[start of GIVEN TEXT]

Conversely, inside the flagship store at ION Orchard, Chinese New Year blossoms have been chosen in place of any tableau that might give fashionistas, who are also Spirited Away fans, a foretaste of Ghibli Park, scheduled to open in Nagakute City, near Nagoya, Japan later this year. Only a single window, with a red bridge to denote the one outside the bathhouse of the film, hints at the filmic reference of the merchandise on display. In fact, if you are able to just walk into the store (you need to book a time and even then, you’d have to join a queue outside the store), you would not be greeted by a semblance of the bathhouse that is core to the film, or any part of the alternate world that Chichoro stumbled into and tried hard to get out of. No, but a staff would direct you to those products you would have already decided to buy. Anything cute, as you read this, is likely sold out.

The two-decade-plus-old, hand-drawn Spirited Away is considered by most film critics to be the best animated film of all time. It won an Academy Award for Best Animated Feature in 2002. Most of us saw the version dubbed in English. The deftly-done translation did not in anyway Westernise the narrative for a non-Japanese audience. The Japanese-ness is not diminished, not even with the unspeaking No-Face. Nor, was there a weakening of the folklorish charisma. And that, to us, is the lure of the film. In that regard, Loewe, too, has not made the products on which the characters appear more—or even less—Spanish, or, worse, Disney-fied. The Puzzle bag with the Soot Spirits, for example, isn’t overrun by the puff-ball creatures—they are judiciously placed, retaining the house aesthetics, as well as a distinctly Japanese way with cuteness. Charmed.

[end of GIVEN TEXT]
[start of INFORMATION SUPPLIED]

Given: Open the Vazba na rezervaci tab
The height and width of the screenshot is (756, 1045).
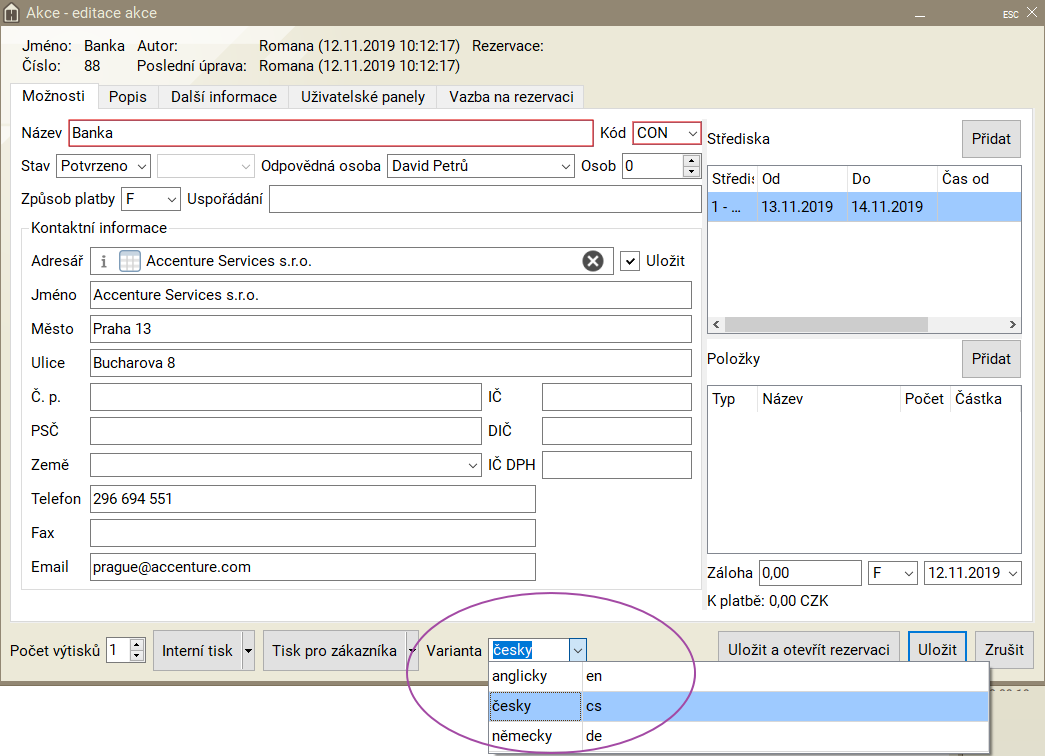Looking at the screenshot, I should click(x=510, y=97).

[end of INFORMATION SUPPLIED]

OBJECTIVE: Can you reproduce the passage on the Loewe store, everything from "Conversely, inside the" down to "likely sold out.", swapping "red bridge" for "wooden bridge"?

TASK ANSWER:
Conversely, inside the flagship store at ION Orchard, Chinese New Year blossoms have been chosen in place of any tableau that might give fashionistas, who are also Spirited Away fans, a foretaste of Ghibli Park, scheduled to open in Nagakute City, near Nagoya, Japan later this year. Only a single window, with a wooden bridge to denote the one outside the bathhouse of the film, hints at the filmic reference of the merchandise on display. In fact, if you are able to just walk into the store (you need to book a time and even then, you’d have to join a queue outside the store), you would not be greeted by a semblance of the bathhouse that is core to the film, or any part of the alternate world that Chichoro stumbled into and tried hard to get out of. No, but a staff would direct you to those products you would have already decided to buy. Anything cute, as you read this, is likely sold out.